- Conference: Ivy League
- Record: 3–6–1 (3–4 Ivy)
- Head coach: Ray Tellier (7th season);
- Defensive coordinator: Mike Donnelly (4th season)
- Captains: Mike Cavanaugh; Eric Keck; Rory Wilfork;
- Home stadium: Wien Stadium

= 1995 Columbia Lions football team =

American college football season

The 1995 Columbia Lions football team was an American football team that represented Columbia University during the 1995 NCAA Division I-AA football season. Columbia finished fifth in the Ivy League.

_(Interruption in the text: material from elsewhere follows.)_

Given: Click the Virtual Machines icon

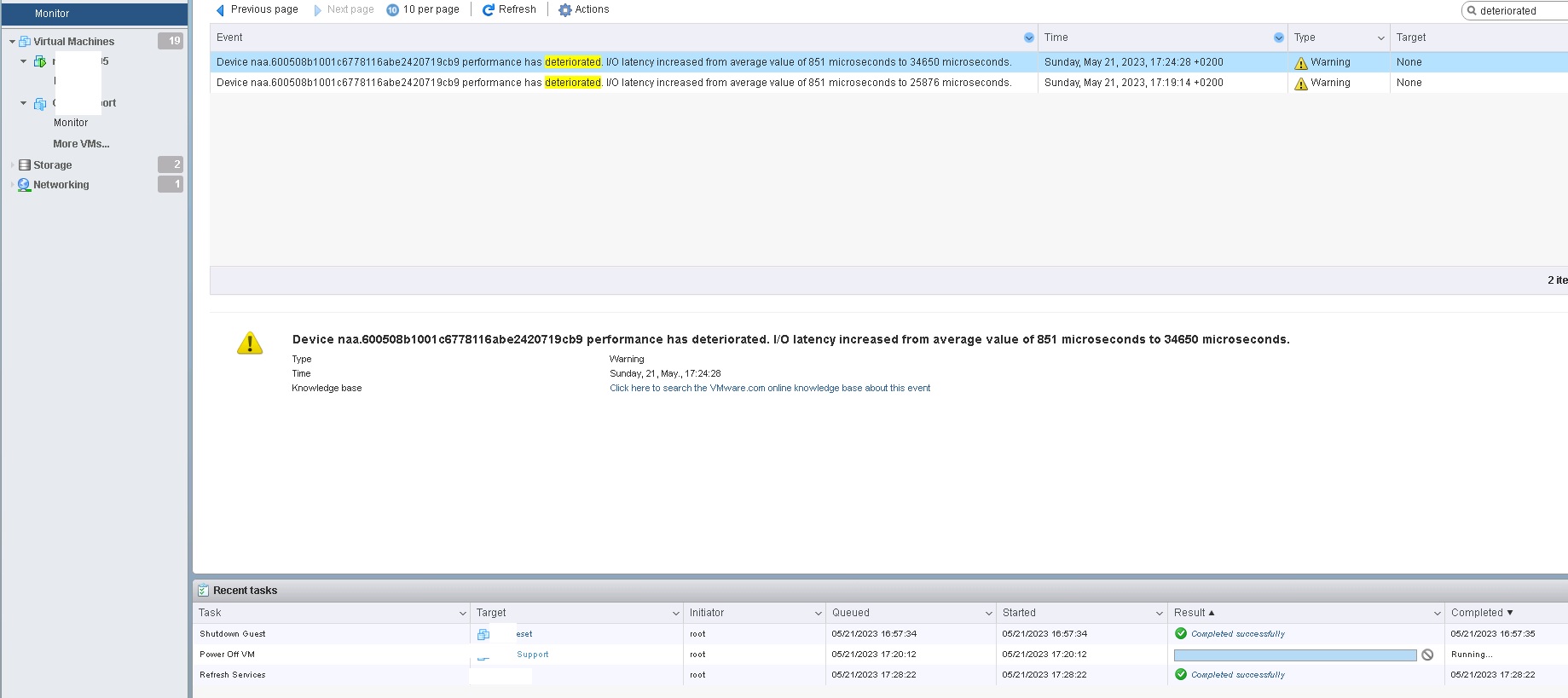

In their seventh season under head coach Ray Tellier, the Lions compiled a 3–6–1 record and were outscored 281 to 201. Mike Cavanaugh, Eric Keck and Rory Wilfork were the team captains.

The Lions' 3–4 conference record placed fifth in the Ivy League standings. Columbia was outscored 200 to 142 by Ivy opponents.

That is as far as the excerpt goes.